= Work request =
Nothing but the lines from the start of the data through the line with "This screenshot has height=568, width=757." should appear in the answer, each retyped exactly, and pictures should not.

Collected data entries
========================================================================
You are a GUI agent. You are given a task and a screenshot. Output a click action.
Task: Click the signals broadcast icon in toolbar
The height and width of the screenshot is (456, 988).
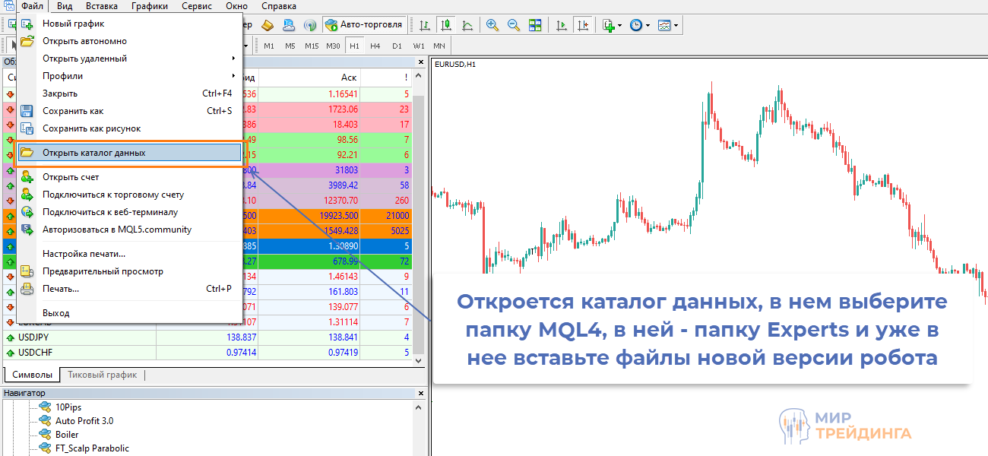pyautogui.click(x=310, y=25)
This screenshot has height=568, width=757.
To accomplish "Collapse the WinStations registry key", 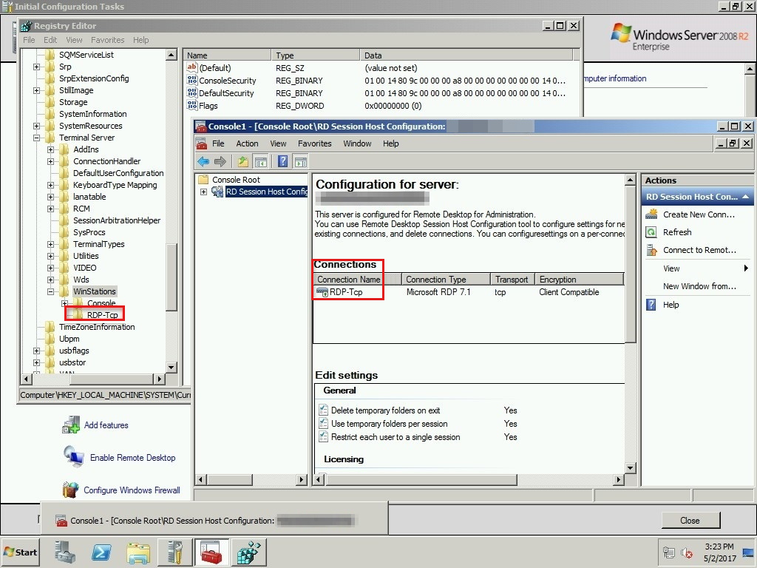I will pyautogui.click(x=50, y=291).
========================================================================
= Task response =
You are a GUI agent. You are given a task and a screenshot. Output a click action.
Task: Click the signals broadcast icon in toolbar
The height and width of the screenshot is (456, 988).
pyautogui.click(x=310, y=25)
This screenshot has height=568, width=757.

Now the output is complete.